YOUTUBE Cesena, due rumeni ubriachi danneggiano pesantemente chiesa ortodossa

di redazione Blitz
Pubblicato il 29 aprile 2019 11:19 | Ultimo aggiornamento: 29 aprile 2019 11:19
Cesena, due rumeni ubriachi danneggiano pesantemente chiesa ortodossa

Cesena, due rumeni ubriachi danneggiano pesantemente chiesa ortodossa

CESENA – Avevano festeggiato la Pasqua Ortodossa fino alla 4 di notte nella chiesa della Madonna della Misericordia dell’istituto Lugaresi, a Cesena.

Due fedeli, ubriachi, la mattina di domenica 28 aprile verso le 10 sono tornati nella chiesa e dopo aver iniziato a litigare verbalmente presto sono passati dalle parole ai fatti, distruggendo quello che gli capitava a tiro lungo la navata, in particolare oggetti sacri e banchi.

Il parroco è stato chiamato da alcune donne ed è stata sospesa la funzione prevista per le 13. Sul posto sono intervenuti sia gli uomini del Commissariato di Polizia che quelli della municipale.
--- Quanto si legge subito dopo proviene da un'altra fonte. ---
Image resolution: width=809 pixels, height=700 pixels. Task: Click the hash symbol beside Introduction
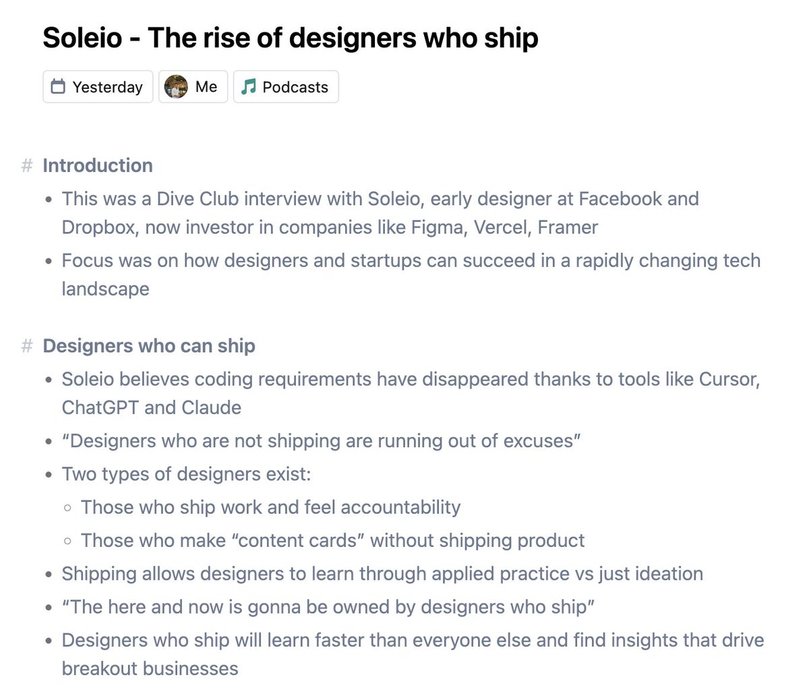[x=27, y=166]
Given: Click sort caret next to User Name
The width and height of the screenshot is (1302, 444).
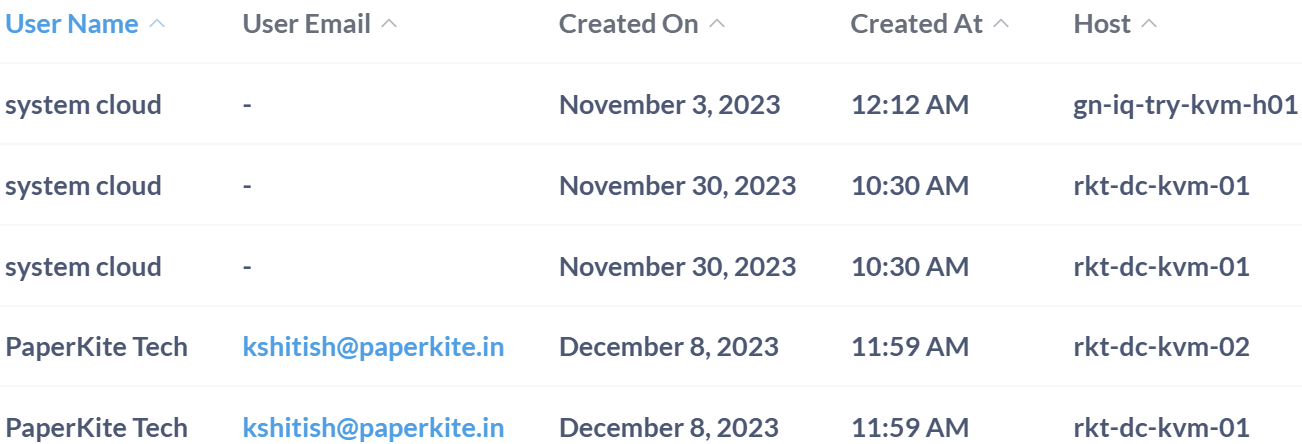Looking at the screenshot, I should [157, 24].
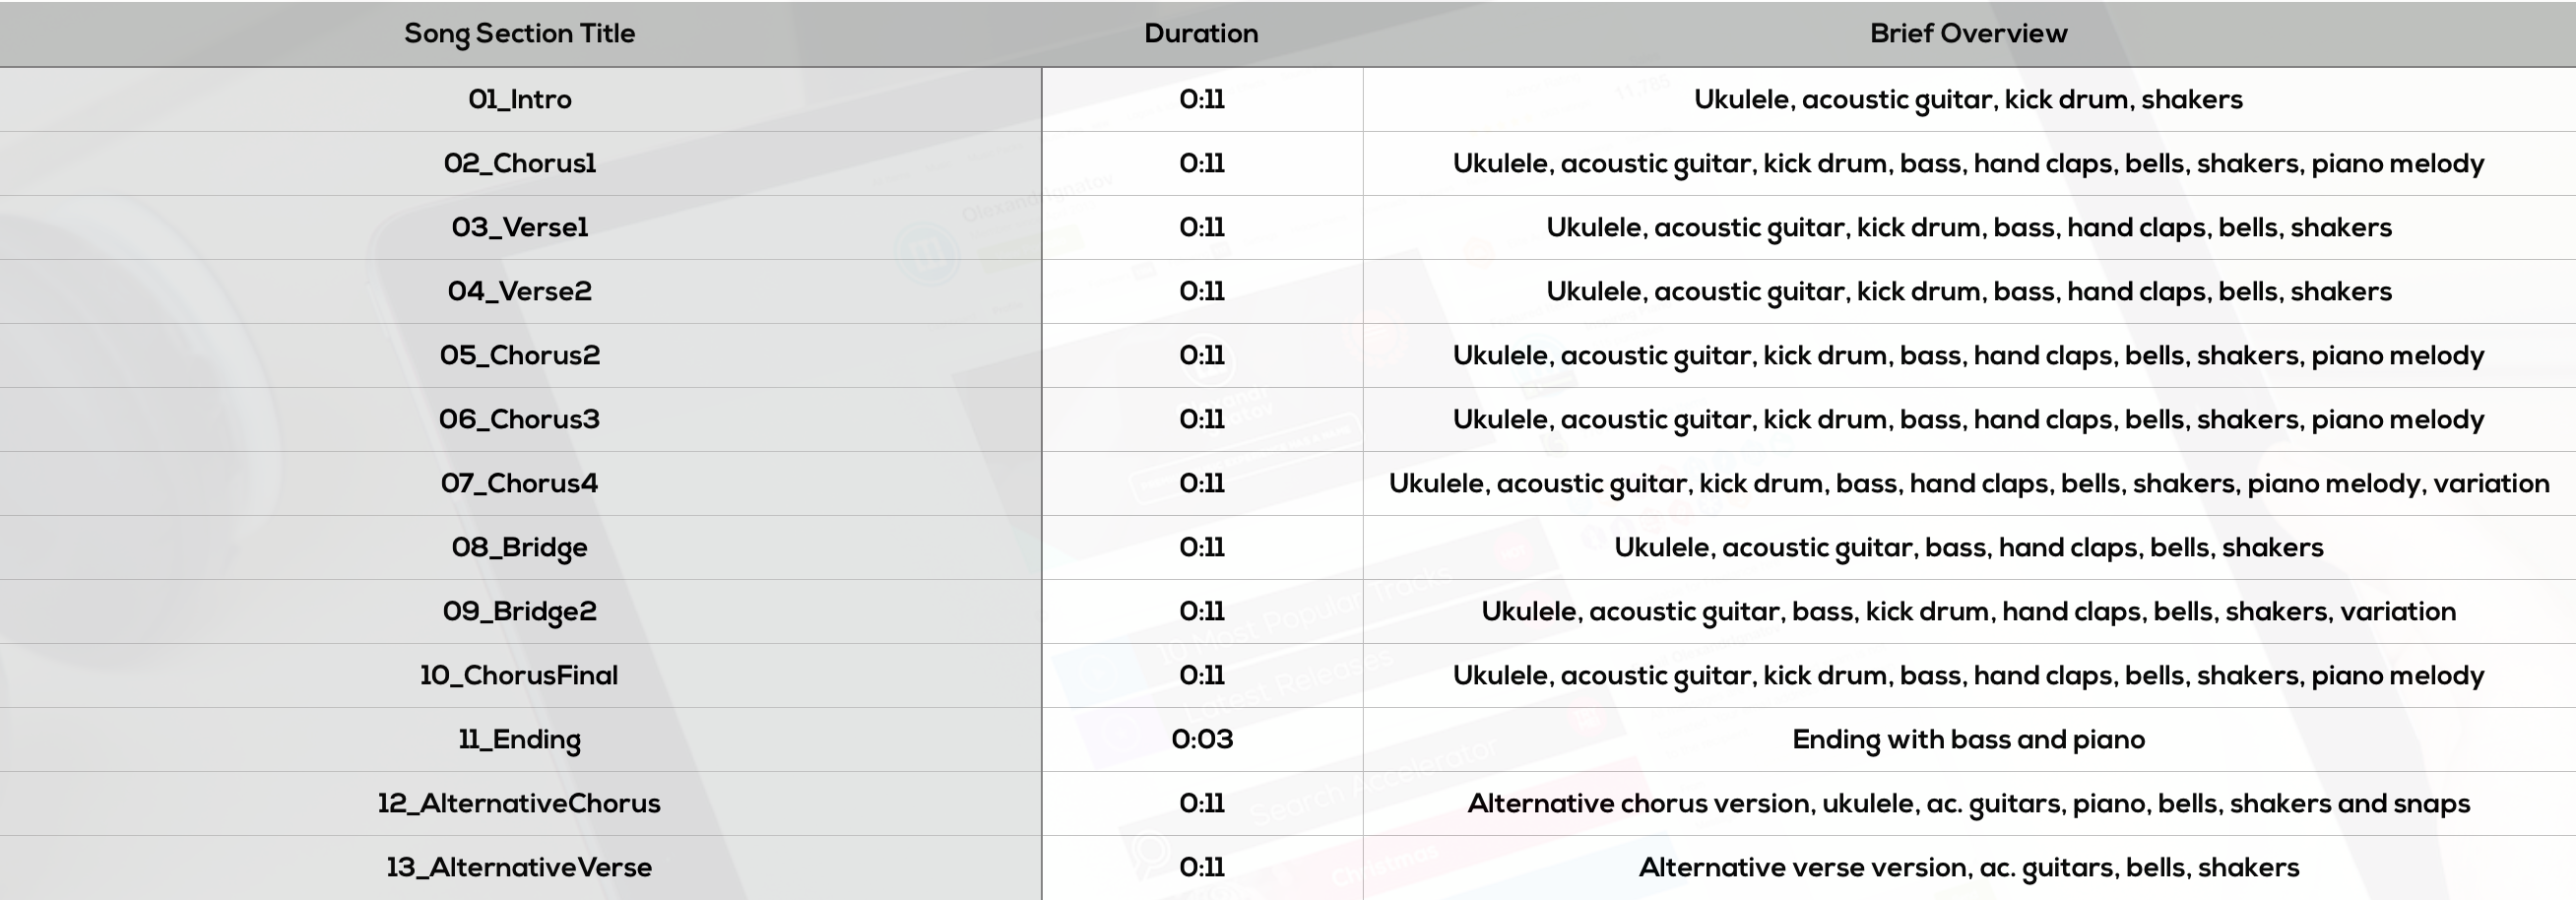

La polizia a fatica è riuscita a bloccare i due incensurati e fedeli della chiesa ortodossa.

A quanto pare saranno arrestati per danneggiamento aggravato. Ha creato tensione a Cesena e non solo anche un video, condiviso sui social, e l’ipotesi circolata inizialmente secondo cui il danneggiamento era stato opera di islamici, poi smentita. 

Secondo quanto scrive Il Giornale, a girare il video sarebbe stato uno dei poliziotti intervenuti. I danni alla chiesa sono evidenti: “Questa è l’ospitalità ripagata dagli extracomunitari (ache se, in realtà, i rumeni sono cittadini comunitari ndr) nei nostri confronti – dice l’autore del filmato – ci siamo beccati anche tutto il peperoncino. Due pazzi. Guardate come hanno ridotto la chiesa del Lugaresi. Sangue da tutte le parti, hanno devastato tutto. Due ubriachi. Un disastro. Abbiamo dovuto spruzzare peperoncino”. 

Il filmato è stato rilanciato su Facebook da Gianni Tonelli, ex segretario generale del Sindacato Autonomo di Polizia  e deputato della Lega, e da Massimo Bitonci. “Due immigrati si sono introdotti all’interno della chiesa, riducendola in questo stato. Non ci sono parole per descrivere tanta barbarie”, scrive il sottosegretario.